> _Text block_
-=-=-=-=-
- Born: 24 January 1892 Vasilevka [ru], Samara Governorate, Russian Empire
- Died: 8 August 1920 (aged 28) Kherson Oblast, Ukrainian People's Republic
- Buried: Monument to the Fighters of the Revolution, Field of Mars, Saint Petersburg
- Allegiance: Russian Empire Russian Soviet Federative Socialist Republic
- Branch: Imperial Russian Army Red Army
- Commands: 6th Rifle Division 15th Rifle Division 9th Rifle Division
- Conflicts: First World War Russian Civil War

= Pyotr Solodukhin =

Russian Red Army divisional commander (1892–1920)

Pyotr Andrianovich Solodukhin (Пётр Андрианович Солодухин; 24 January 1892 – 8 August 1920) was a Russian military figure and Bolshevik division commander in the Russian Civil War. He joined the Red Army after having previously fought in the Imperial Russian Army in the First World War. One of the early recipients of the Order of the Red Banner, he saw action against Allied interventionists in the north, the forces of White generals Nikolai Yudenich around Petrograd, and Anton Denikin in the south, and was killed in action fighting against troops of Pyotr Wrangel at the Kakhovka bridgehead in August 1920.
-=-=-=-=-
> _Recorded information_
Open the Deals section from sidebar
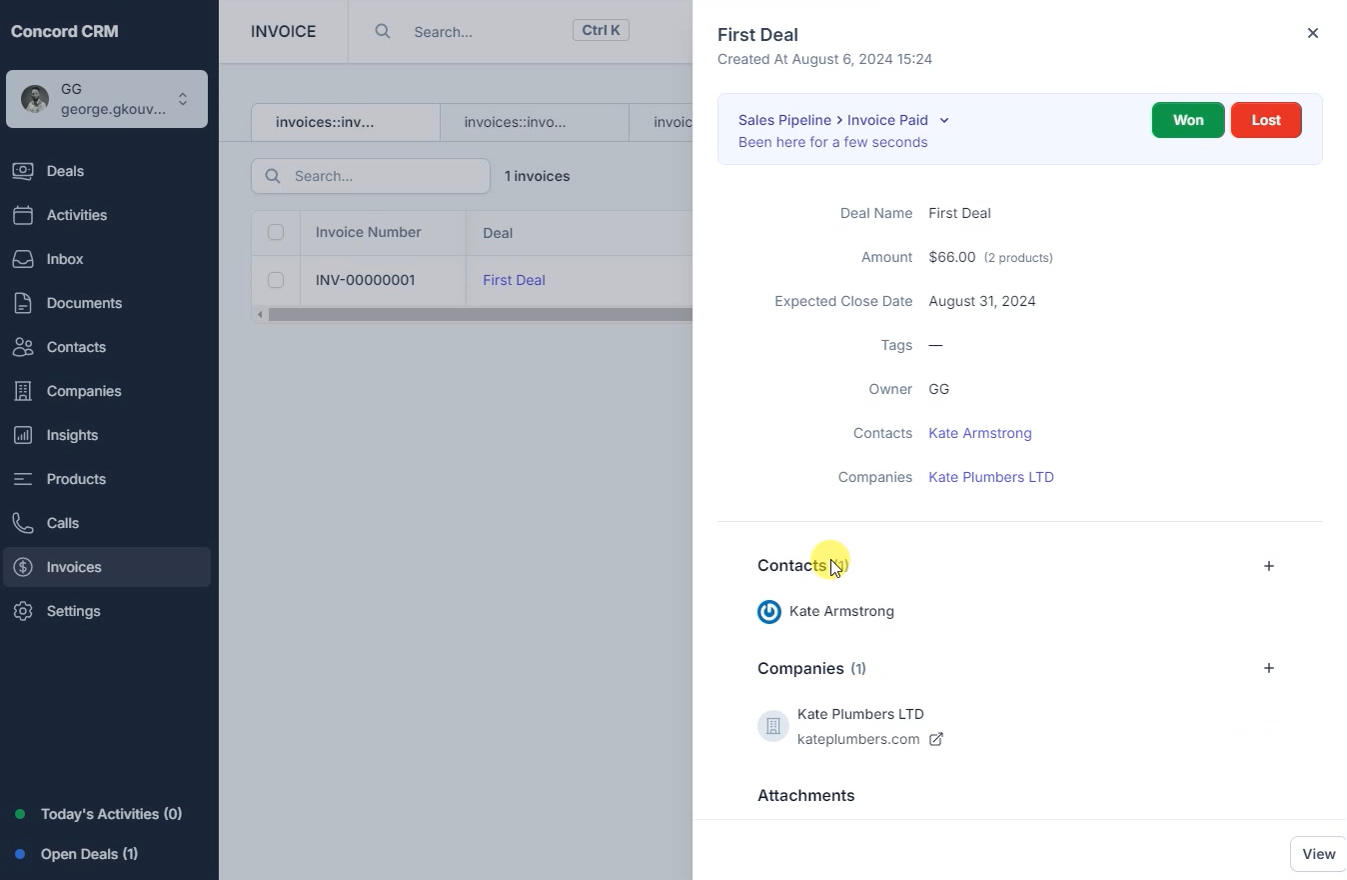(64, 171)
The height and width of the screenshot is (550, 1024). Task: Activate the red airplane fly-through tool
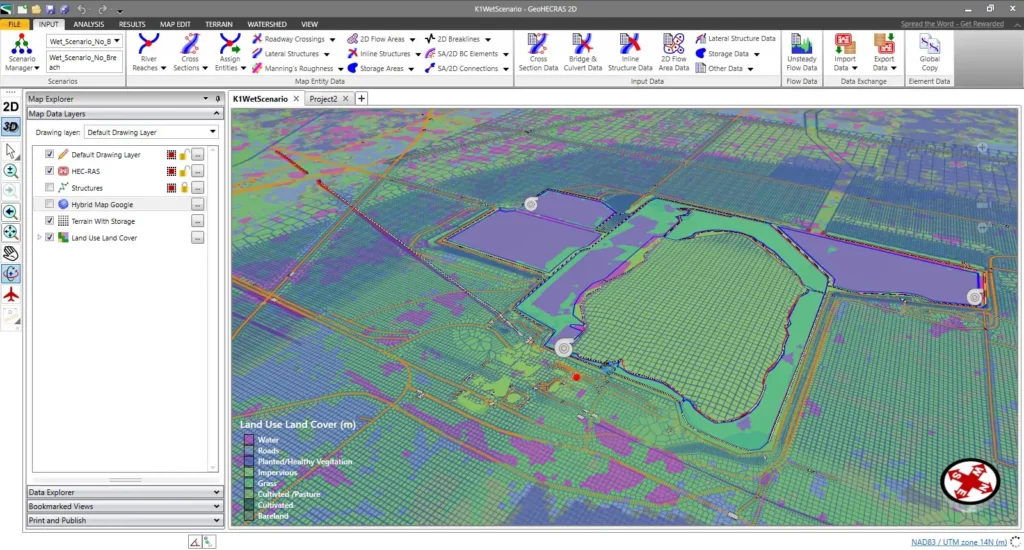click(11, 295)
-=-=-=-=-
> _What to do_
Set down the complete text on Pyotr Solodukhin, word for word, from its first line to its last.

> _Task output_
- Born: 24 January 1892 Vasilevka [ru], Samara Governorate, Russian Empire
- Died: 8 August 1920 (aged 28) Kherson Oblast, Ukrainian People's Republic
- Buried: Monument to the Fighters of the Revolution, Field of Mars, Saint Petersburg
- Allegiance: Russian Empire Russian Soviet Federative Socialist Republic
- Branch: Imperial Russian Army Red Army
- Commands: 6th Rifle Division 15th Rifle Division 9th Rifle Division
- Conflicts: First World War Russian Civil War

= Pyotr Solodukhin =

Russian Red Army divisional commander (1892–1920)

Pyotr Andrianovich Solodukhin (Пётр Андрианович Солодухин; 24 January 1892 – 8 August 1920) was a Russian military figure and Bolshevik division commander in the Russian Civil War. He joined the Red Army after having previously fought in the Imperial Russian Army in the First World War. One of the early recipients of the Order of the Red Banner, he saw action against Allied interventionists in the north, the forces of White generals Nikolai Yudenich around Petrograd, and Anton Denikin in the south, and was killed in action fighting against troops of Pyotr Wrangel at the Kakhovka bridgehead in August 1920.